* _Excerpted records_:

Content starts

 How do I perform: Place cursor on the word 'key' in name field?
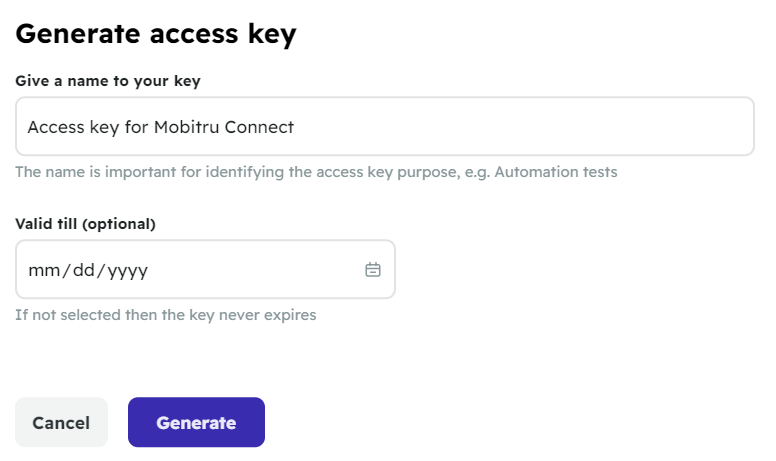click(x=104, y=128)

Content ends
Content starts

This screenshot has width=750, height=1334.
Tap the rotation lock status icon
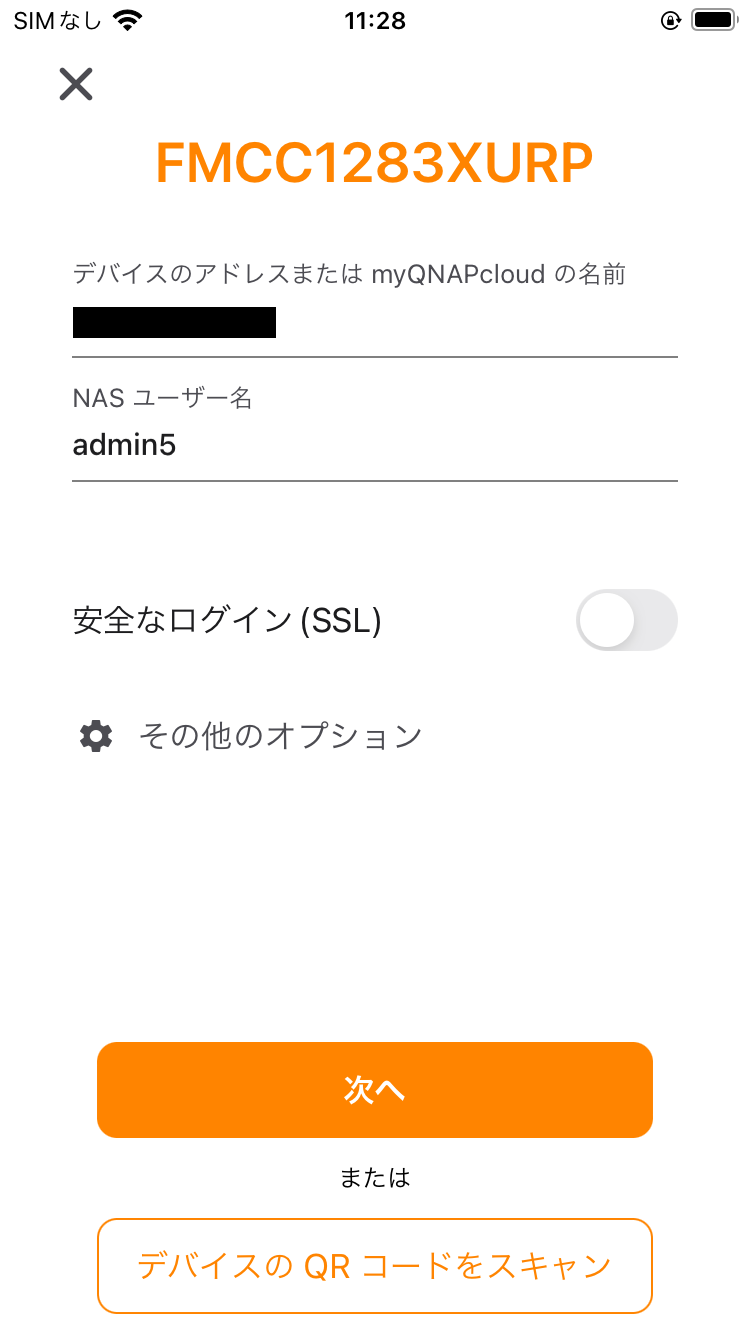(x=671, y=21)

Content ends
Content starts

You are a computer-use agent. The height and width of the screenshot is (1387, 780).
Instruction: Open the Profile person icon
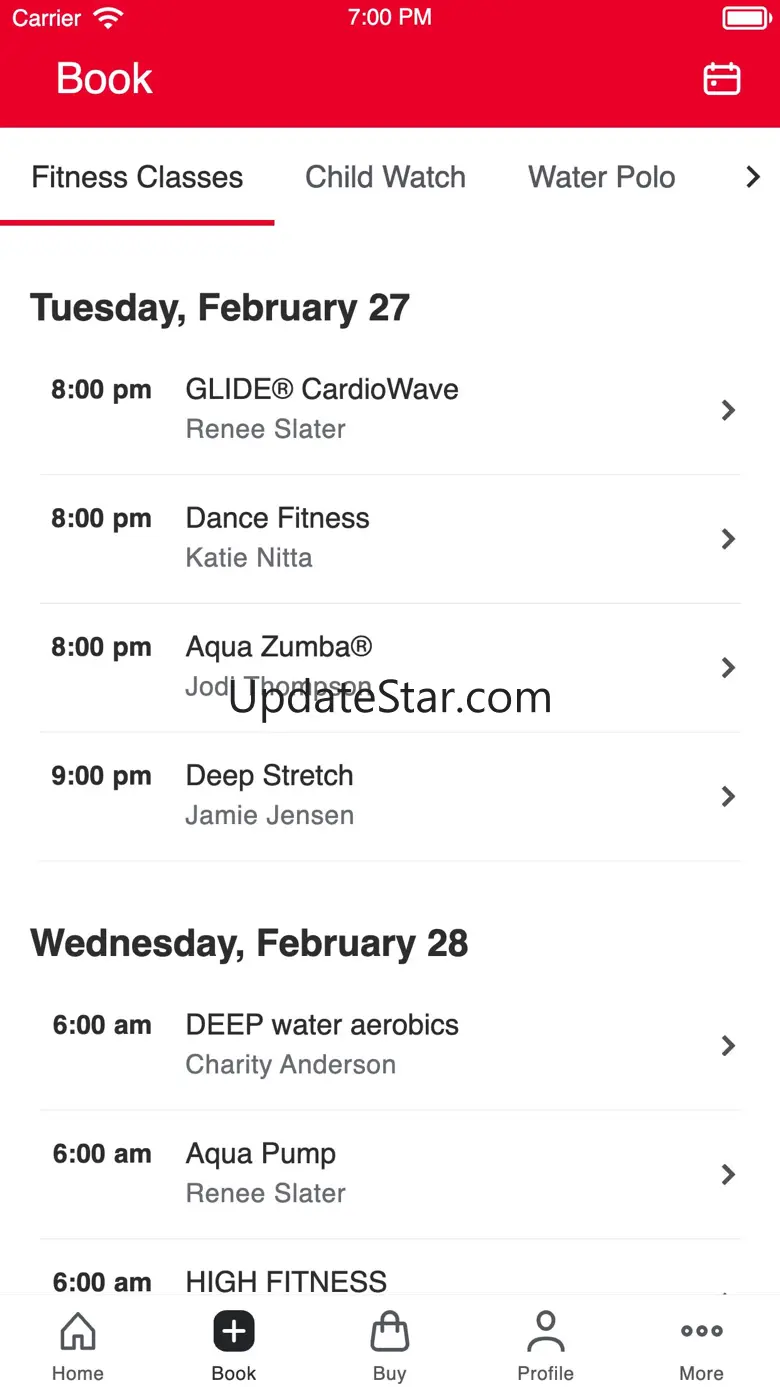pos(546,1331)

Content ends

* _Task goal_: Your answer should consist of each line of the data above in which the word "height" occurs.

* _Result for this exercise_:
This screenshot has width=750, height=1334.
You are a computer-use agent. The height and width of the screenshot is (1387, 780).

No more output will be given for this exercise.